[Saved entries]

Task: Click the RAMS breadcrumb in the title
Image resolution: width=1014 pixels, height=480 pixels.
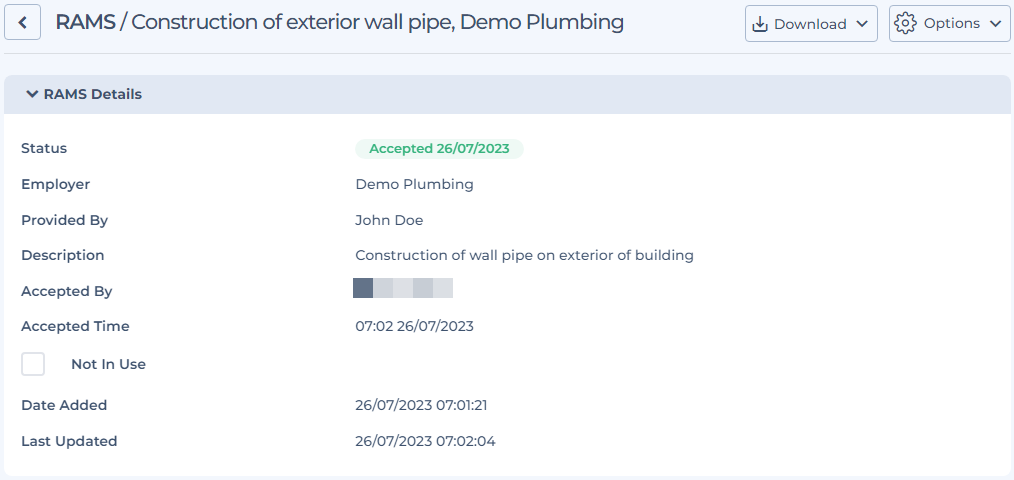Action: [x=85, y=22]
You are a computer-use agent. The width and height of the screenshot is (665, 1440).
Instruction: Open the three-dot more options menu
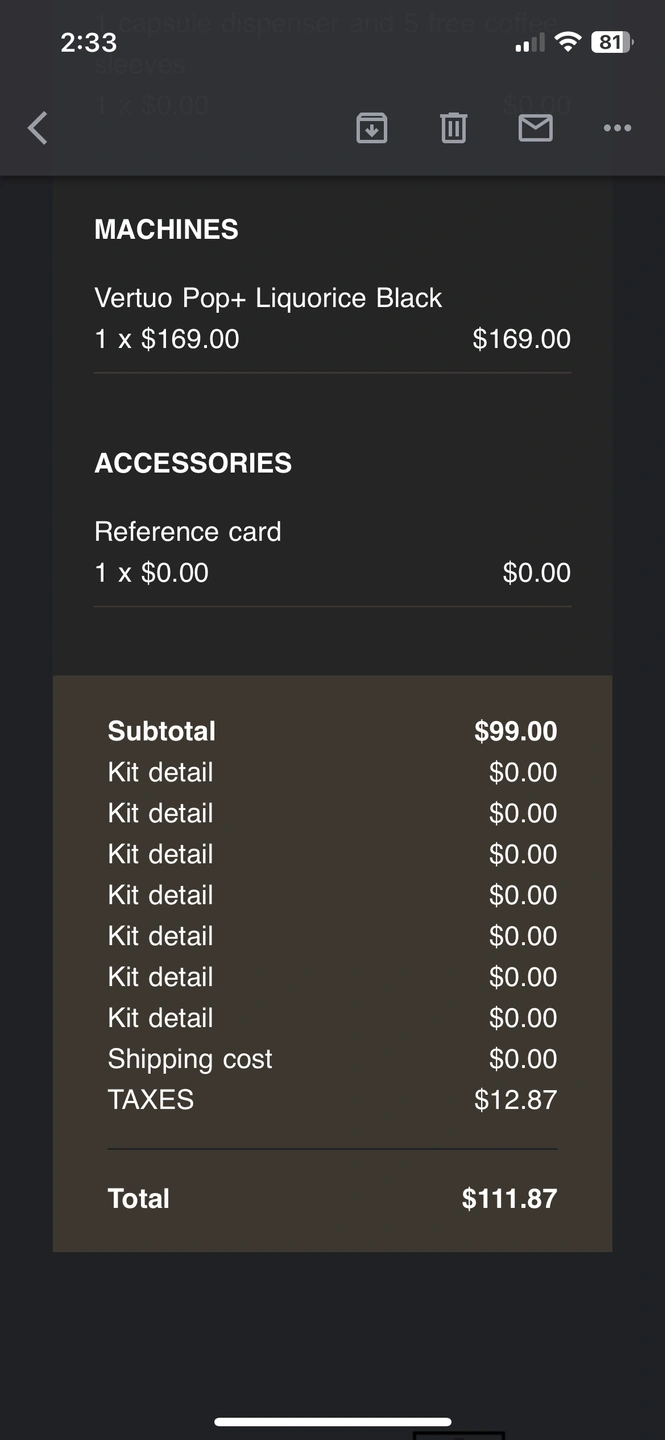point(617,128)
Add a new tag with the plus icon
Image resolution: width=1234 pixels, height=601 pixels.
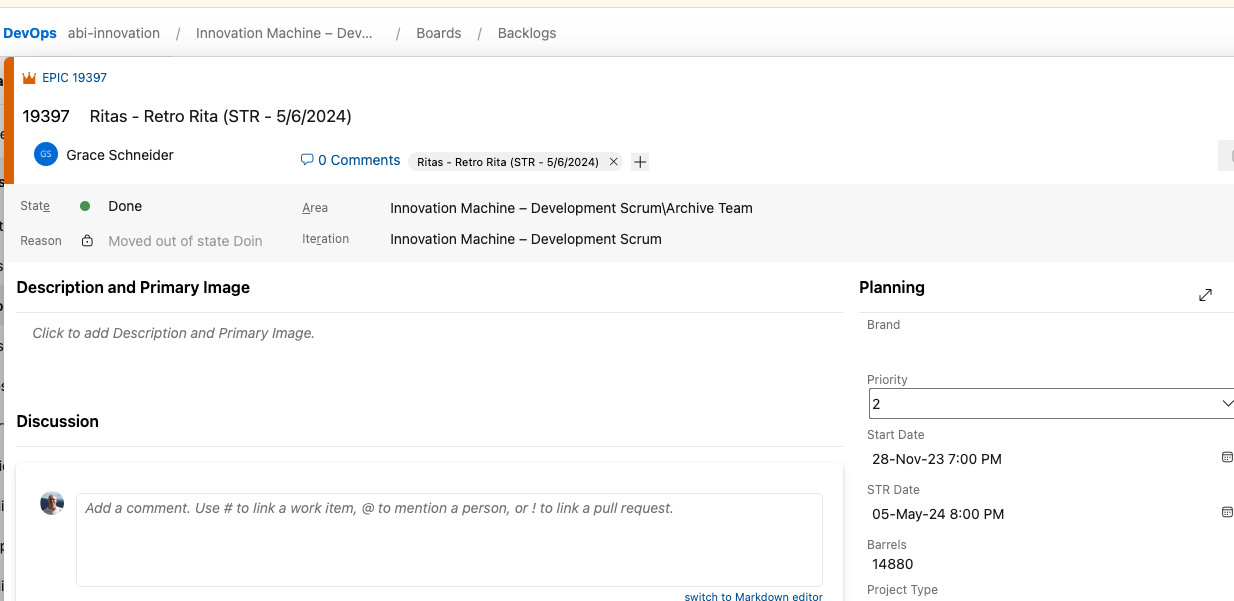[639, 161]
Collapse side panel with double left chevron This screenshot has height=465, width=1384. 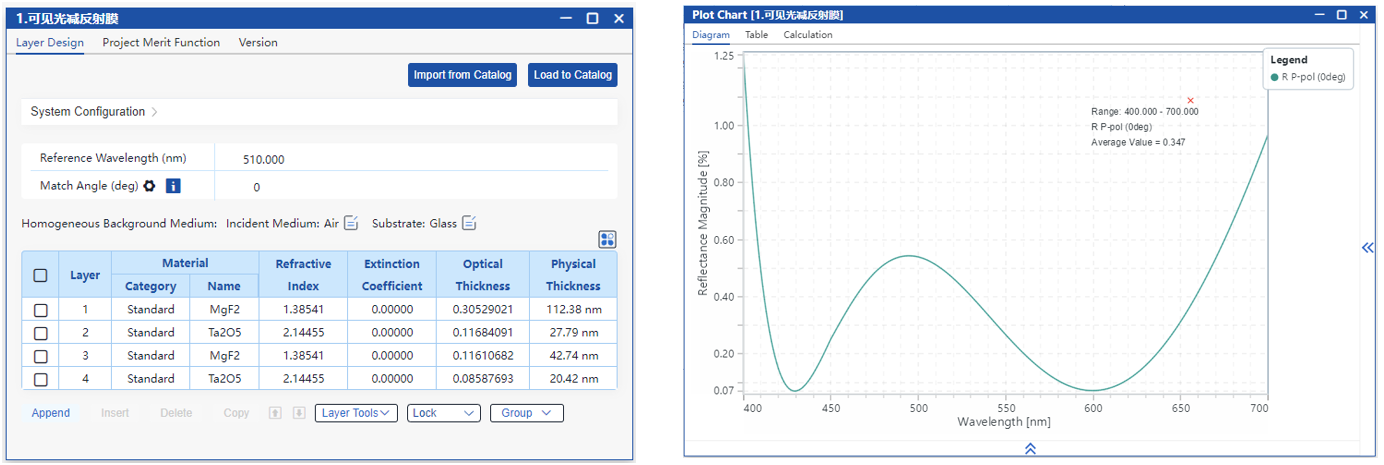(x=1367, y=248)
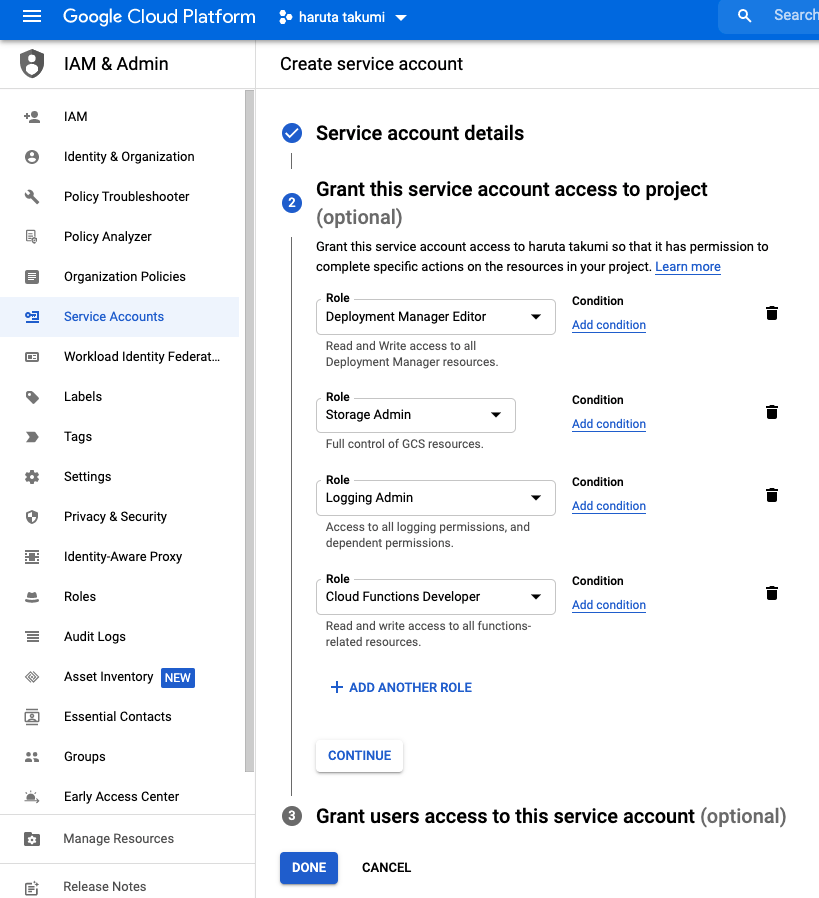The image size is (819, 898).
Task: Cancel service account creation
Action: pyautogui.click(x=386, y=867)
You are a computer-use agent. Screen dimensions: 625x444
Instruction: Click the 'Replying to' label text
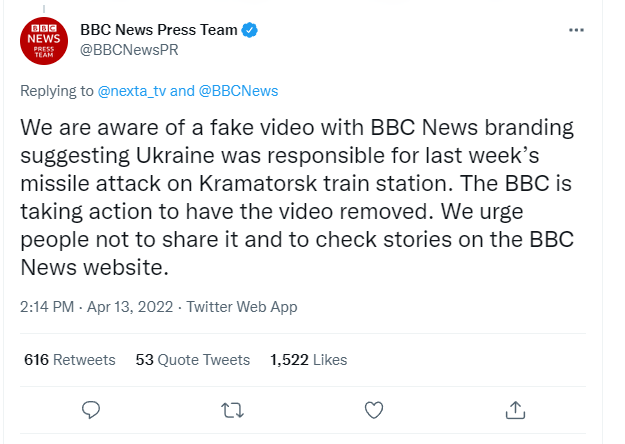coord(58,91)
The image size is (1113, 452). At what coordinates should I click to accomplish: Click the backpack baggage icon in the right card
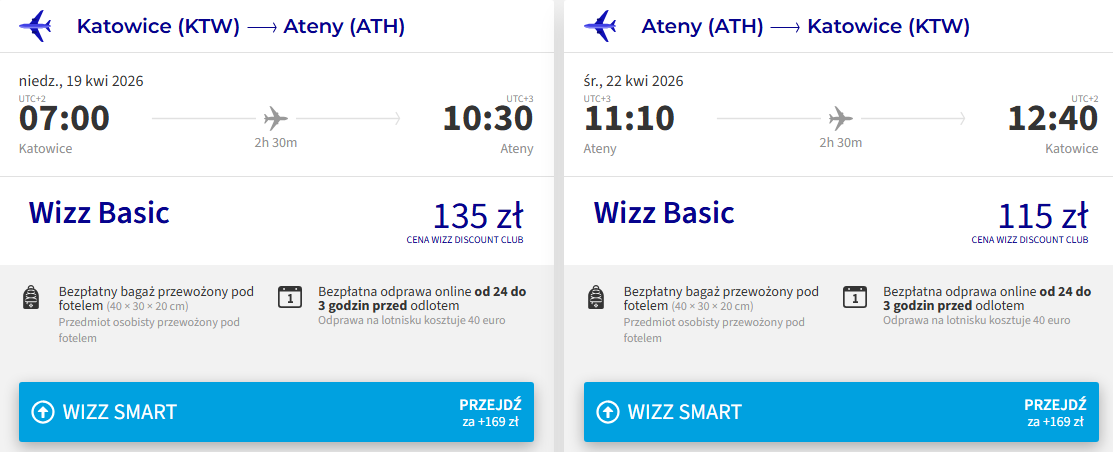pos(595,297)
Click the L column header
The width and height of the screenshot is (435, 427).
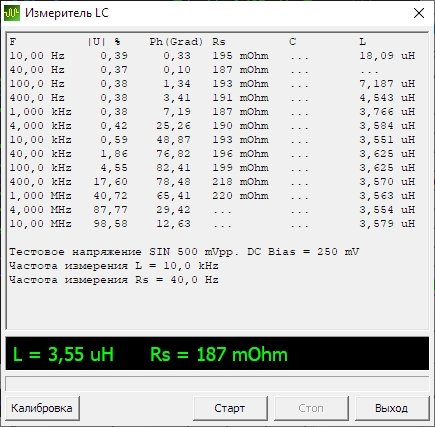point(363,42)
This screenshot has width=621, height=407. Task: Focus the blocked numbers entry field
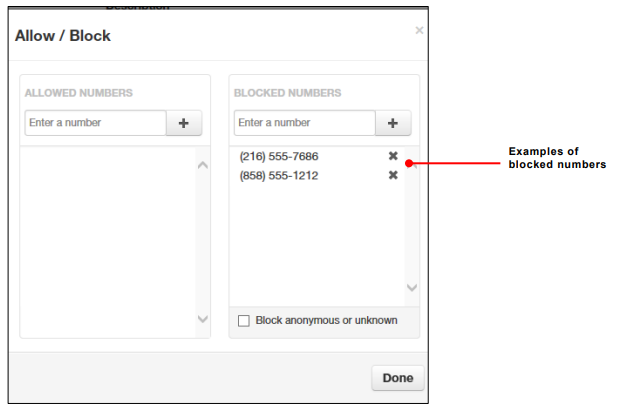click(304, 123)
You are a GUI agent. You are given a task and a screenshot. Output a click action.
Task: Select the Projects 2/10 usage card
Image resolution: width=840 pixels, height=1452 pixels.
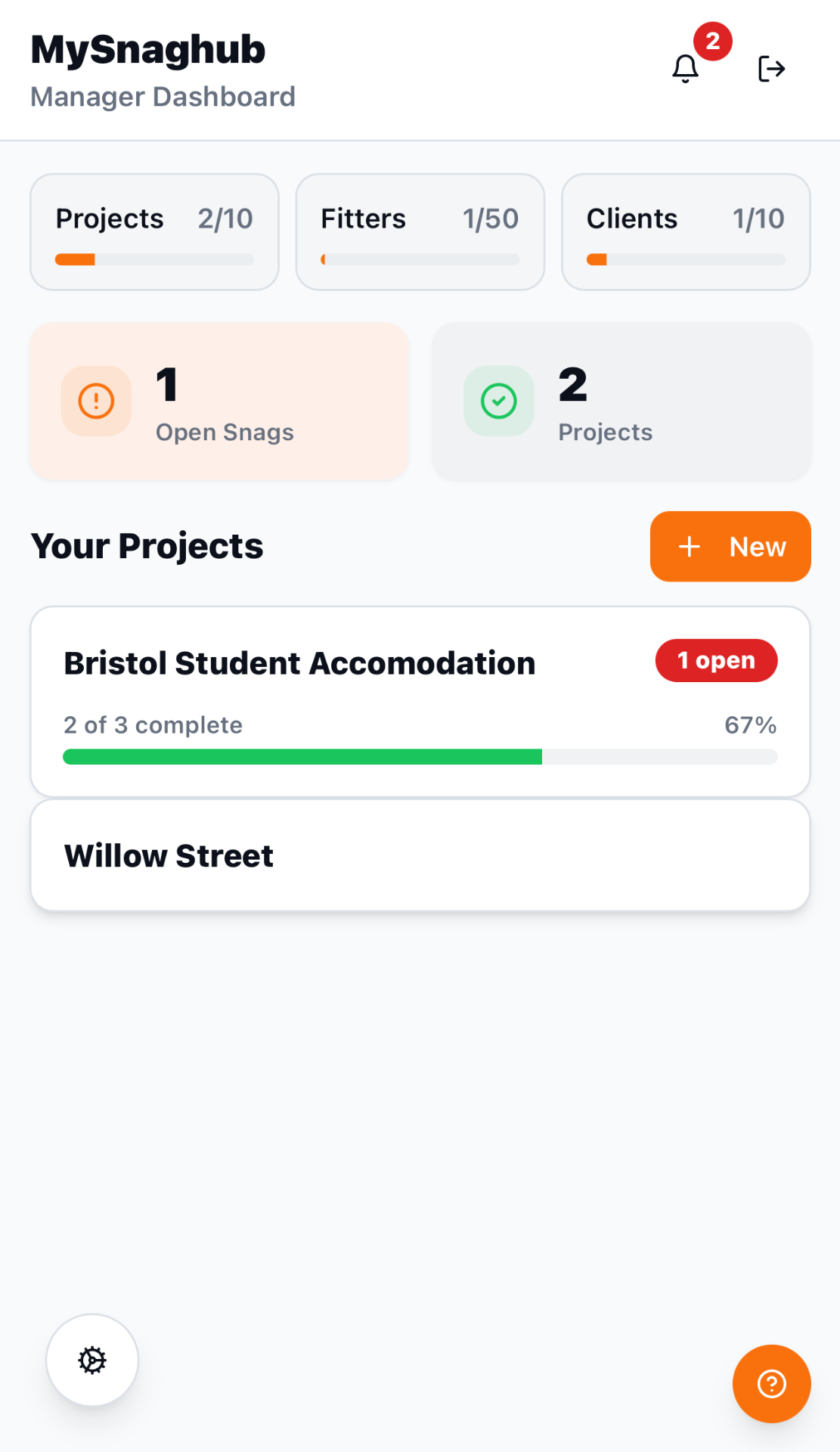[154, 231]
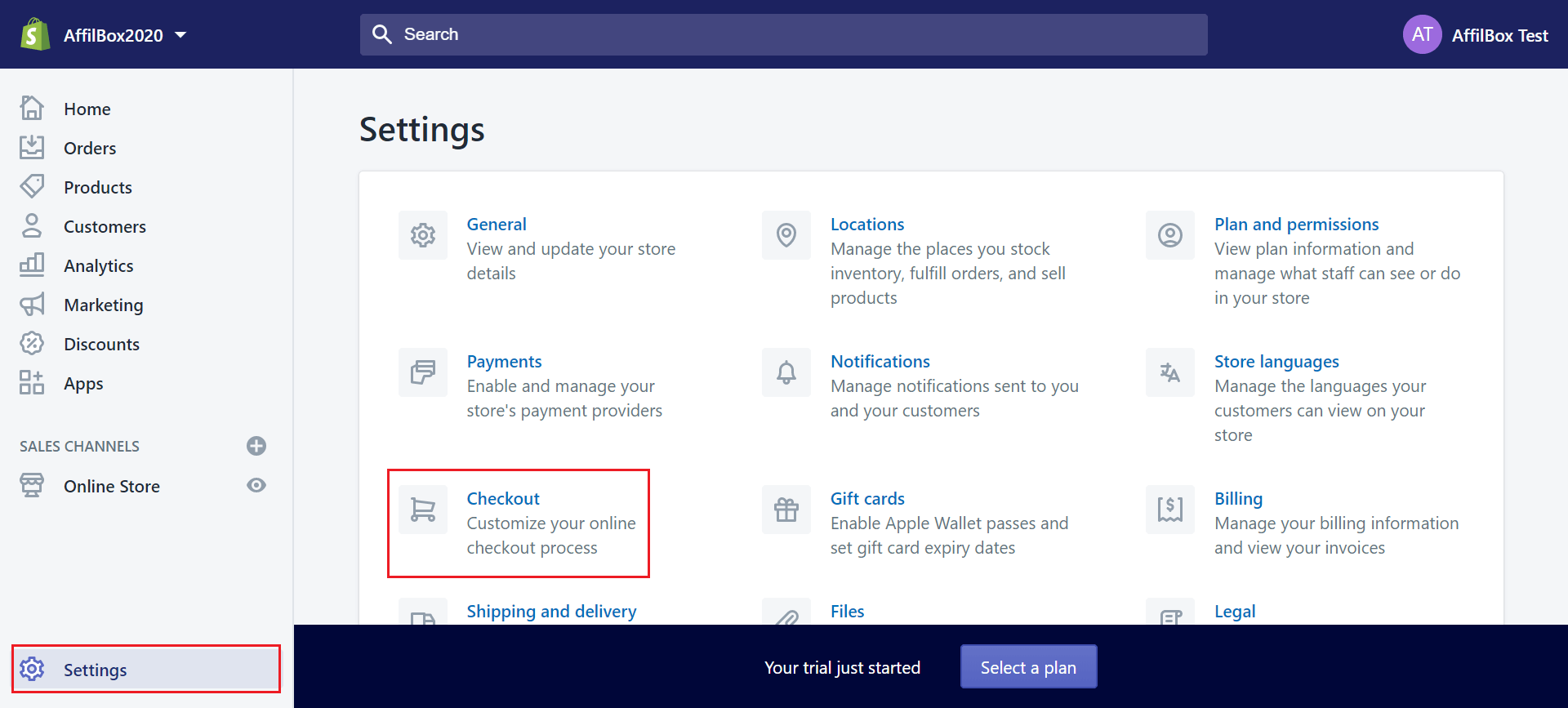Click the General gear icon

tap(422, 235)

*What to do*
Among the lines above, show every one that contains the string "computer".

*Solution for this exercise*
You are a computer-use agent. The width and height of the screenshot is (665, 1440).
You are a computer-use agent. Screen dimensions: 625x444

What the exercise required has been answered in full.